Document extract
1. ## two systems

Solve each of the following two systems of equations

$\displaystyle (a) x + xy + y = 2+3\sqrt2,$
$\displaystyle x^2+y^2 = 6$

$\displaystyle (b) x^2 + y^2 +2xy/(x + y)=1,$

$\displaystyle \sqrt{x+y} =x^2-y$

2. Hello,
Originally Posted by perash
Solve each of the following two systems of equations

$\displaystyle (a) x + xy + y = 2+3\sqrt2,$
$\displaystyle x^2+y^2 = 6$
multiply the first one by 2 :
$\displaystyle 2xy=4+6 \sqrt{2}-2(x+y)$

$\displaystyle \underbrace{x^2+y^2+2xy}_{(x+y)^2}=10+6 \sqrt{2}-2(x+y)$

$\displaystyle (x+y)^2+2(x+y)=10+6 \sqrt{2}$

Complete the square :
$\displaystyle (x+y+1)^2=11+6 \sqrt{2}=(3+\sqrt{2})^2$

Hence $\displaystyle x+y+1= \pm (3+\sqrt{2})$

$\displaystyle x+y=\left\{\begin{array}{ll} -4-\sqrt{2} \quad (1) \\ 2+\sqrt{2} \quad (2) \end{array} \right.$

Let's do the first case : (1)

Supplied data

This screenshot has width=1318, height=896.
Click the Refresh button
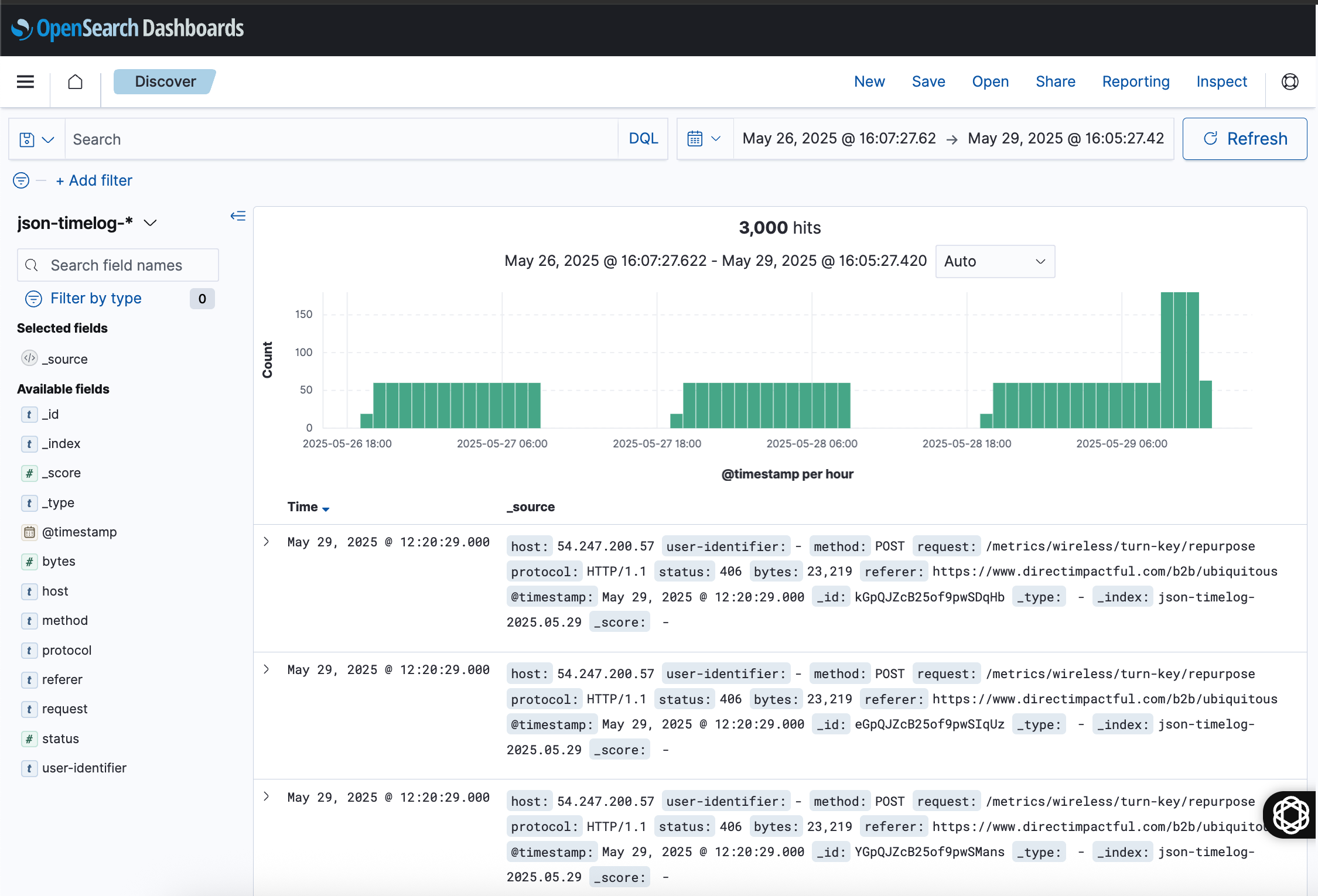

Problem set
A - Reproduce the passage of the two-systems thread word for word, starting at "Complete the square" and ending at "first case : (1)".
B - Continue the forum thread on solving the two systems of equations from the point where it stops.

Replies
A -
Complete the square :
$\displaystyle (x+y+1)^2=11+6 \sqrt{2}=(3+\sqrt{2})^2$

Hence $\displaystyle x+y+1= \pm (3+\sqrt{2})$

$\displaystyle x+y=\left\{\begin{array}{ll} -4-\sqrt{2} \quad (1) \\ 2+\sqrt{2} \quad (2) \end{array} \right.$

Let's do the first case : (1)

B -
Substitute in the equation $\displaystyle x+xy+y=2+3 \sqrt{2}$ :
$\displaystyle xy=6+4 \sqrt{2}$
So you have the system :
$\displaystyle \left\{\begin{array}{ll} xy=6+4 \sqrt{2} \\ x+y=-4-\sqrt{2} \end{array} \right.$

For the second case : (2)
Substitute $\displaystyle x+y=2+\sqrt{2}$ in the very first equation :
$\displaystyle xy=2 \sqrt{2}$
So you have the system :
$\displaystyle \left\{\begin{array}{ll} xy=2 \sqrt{2} \\ x+y=2+\sqrt{2} \end{array} \right.$

Also, be careful of the extraneous solutions.

Yah I know it's very long... I may have gone the wrong way ><
The first system gives awful solutions, but the second system gives nice solutions : (2,sqrt(2)) and (sqrt(2),2)